Quizá ninguna de las dos cosas. Ella nunca lloraba y en cuanto a reír... Bueno,
a lo mejor lo hubiese hecho de no ser por los dos hombres que estaban junto al
cuerpo. Uno enorme -el hombre más grande que había visto nunca, y cabía destacar
que había visto muchos hombres-, todo músculo en tensión y nada amable en su
oscura mirada. El otro era alto y fibroso, y estaba de espaldas. Semivestidos
ambos con pantalones de piel y chalecos a juego, con el pecho al descubierto y
descalzos. Ambos del color de la tierra, puesto que a la tierra pertenecían.
—«¡Hurra, hurra, el diablo ha muerto»—recitó el fibroso, con un acento lejano y musical carente de toda alegría—, «todo
el mundo es libre de hacer lo que le plazca!»
Se
giró entonces hacia ella y la traspasó con aquellos ojos negros. Negros como
una noche sin estrellas, como pozos vacíos de alma. Y su barba cuadrada era
igual de larga que la de su hermano. Y aquellos ojos negros la recorrieron cómo
si pudiesen atravesarla -y de hecho podían-, deteniéndose en los brazaletes.
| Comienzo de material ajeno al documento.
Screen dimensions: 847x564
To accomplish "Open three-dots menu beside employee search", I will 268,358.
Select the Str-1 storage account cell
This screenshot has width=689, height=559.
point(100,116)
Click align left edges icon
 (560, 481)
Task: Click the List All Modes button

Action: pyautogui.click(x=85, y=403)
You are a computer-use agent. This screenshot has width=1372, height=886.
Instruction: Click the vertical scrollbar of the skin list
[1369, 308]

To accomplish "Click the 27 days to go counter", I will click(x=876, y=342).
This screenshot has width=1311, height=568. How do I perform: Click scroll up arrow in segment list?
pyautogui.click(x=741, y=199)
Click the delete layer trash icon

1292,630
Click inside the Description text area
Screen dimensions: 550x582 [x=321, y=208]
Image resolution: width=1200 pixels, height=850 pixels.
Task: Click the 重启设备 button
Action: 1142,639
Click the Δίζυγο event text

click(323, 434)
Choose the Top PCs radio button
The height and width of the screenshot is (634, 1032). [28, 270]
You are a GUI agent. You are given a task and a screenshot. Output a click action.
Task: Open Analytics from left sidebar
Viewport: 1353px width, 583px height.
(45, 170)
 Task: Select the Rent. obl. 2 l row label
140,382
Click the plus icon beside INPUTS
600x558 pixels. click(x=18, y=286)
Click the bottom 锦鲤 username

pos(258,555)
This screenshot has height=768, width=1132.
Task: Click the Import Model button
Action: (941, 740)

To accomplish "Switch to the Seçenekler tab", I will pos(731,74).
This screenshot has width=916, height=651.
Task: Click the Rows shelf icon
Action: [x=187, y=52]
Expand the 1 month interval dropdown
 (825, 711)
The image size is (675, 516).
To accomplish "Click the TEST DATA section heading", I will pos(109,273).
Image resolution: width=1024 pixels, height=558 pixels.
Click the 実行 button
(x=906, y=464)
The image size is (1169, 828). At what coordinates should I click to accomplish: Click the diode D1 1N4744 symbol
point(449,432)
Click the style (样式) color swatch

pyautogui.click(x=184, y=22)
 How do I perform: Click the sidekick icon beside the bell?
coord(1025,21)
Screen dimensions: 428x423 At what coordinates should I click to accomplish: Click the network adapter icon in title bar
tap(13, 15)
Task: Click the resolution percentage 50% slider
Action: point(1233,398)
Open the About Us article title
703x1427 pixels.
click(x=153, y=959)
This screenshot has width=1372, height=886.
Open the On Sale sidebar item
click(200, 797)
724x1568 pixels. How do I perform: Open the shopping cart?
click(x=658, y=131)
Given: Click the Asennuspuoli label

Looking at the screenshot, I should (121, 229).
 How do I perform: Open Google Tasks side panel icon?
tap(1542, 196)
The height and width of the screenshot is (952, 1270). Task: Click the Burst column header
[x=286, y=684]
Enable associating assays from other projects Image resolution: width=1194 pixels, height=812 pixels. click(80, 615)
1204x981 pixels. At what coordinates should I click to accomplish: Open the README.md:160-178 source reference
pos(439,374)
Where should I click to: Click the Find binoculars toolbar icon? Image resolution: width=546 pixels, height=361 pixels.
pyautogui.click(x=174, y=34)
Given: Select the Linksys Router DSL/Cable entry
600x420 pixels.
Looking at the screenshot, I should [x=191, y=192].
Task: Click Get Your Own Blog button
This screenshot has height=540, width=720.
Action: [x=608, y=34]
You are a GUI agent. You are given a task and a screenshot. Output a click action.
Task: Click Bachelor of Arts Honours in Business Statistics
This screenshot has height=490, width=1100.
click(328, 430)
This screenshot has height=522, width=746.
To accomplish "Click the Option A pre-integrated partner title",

Fue hasta allí y la tomó de las muñecas, observándolos con frialdad.
—¿Dónde?
—preguntó. Y ella supo a qué se refería.
—En
su bolsillo —respondió sin poder evitarlo. Y su voz tembló por primera vez en
mucho tiempo.
Él
buscó allí dónde le había indicado y dio con la gema, y la conocida sensación
volvió a apoderarse de ella; la unión y el vínculo. La satisfacción absoluta de
un trabajo bien hecho. La libertad. Pudo saborearla de una forma salvaje, como
él mismo la saboreaba. Y aquella oscuridad insondable en su interior, profunda,
como lo eran también sus ojos... Hasta que las barreras se alzaron y sólo quedó
ella de nuevo, y la incertidumbre de su destino una vez más. Pero ésta vez era
diferente... Lo sabía sin saberlo. Era diferente. Y, mirándolos a ambos, casi
deseó que todo siguiese como siempre en aquella maldita casa.
—¿Cómo
te llamas? —preguntó él, haciendo girar la gema entre sus dedos con habilidad.
—Hylissa.
Y a
pesar de saberlo, Emesh jamás pronunciaría su nombre.
—No
me mires a los ojos, te lo prohíbo —sentenció. Y aquella orden quedó suspendida
entre ambos, como grabada en piedra. Y así fue durante todos los largos años
que estuvieron juntos. Juntos de aquella extraña forma en que lo estaban, unidos
por el vínculo y separados por las barreras; las que él alzaba y todas las
demás. Su mirada se deslizó al otro hombre, al gigante, y había una mueca cruel
en su boca—. A él sí puedes mirarlo, si es eso lo que quieres... —dijo Emesh en
voz baja, acercándose más—. Le gusta sentirse correspondido.
Y
debía ser cierto, porque Marduk jamás le quitó los ojos de encima.
—«Lanzó
al niño por la ventana. Golpeó a su
mujer hasta matarla»—volvió a recitar canturreando, y ella reconoció los
versos—. «Mató al policía que vino a
arrestarle. Hizo que ahorcaran al verdugo en su lugar. Mató a un fantasma y
burló al diablo. Pero nunca murió».
Nunca
murió...
Y
una amplia sonrisa se fue abriendo camino, semioculta por aquella perfecta
barba cuadrada, y seguía allí cuándo la llevó de la mano hasta una de las
habitaciones. Y cuando comenzó a tocarla... cuando comenzó a tocarla ella deseó
que no se detuviese. Aunque no supo lo que significaba que alguien la tocase de
verdad hasta mucho tiempo después... Pero entonces, en aquel momento y a pesar
de la oscuridad de su interior... no pensaba en nada más que en la calidez de
sus manos.
Calidez,
algo que en dos mil años... jamás había sentido.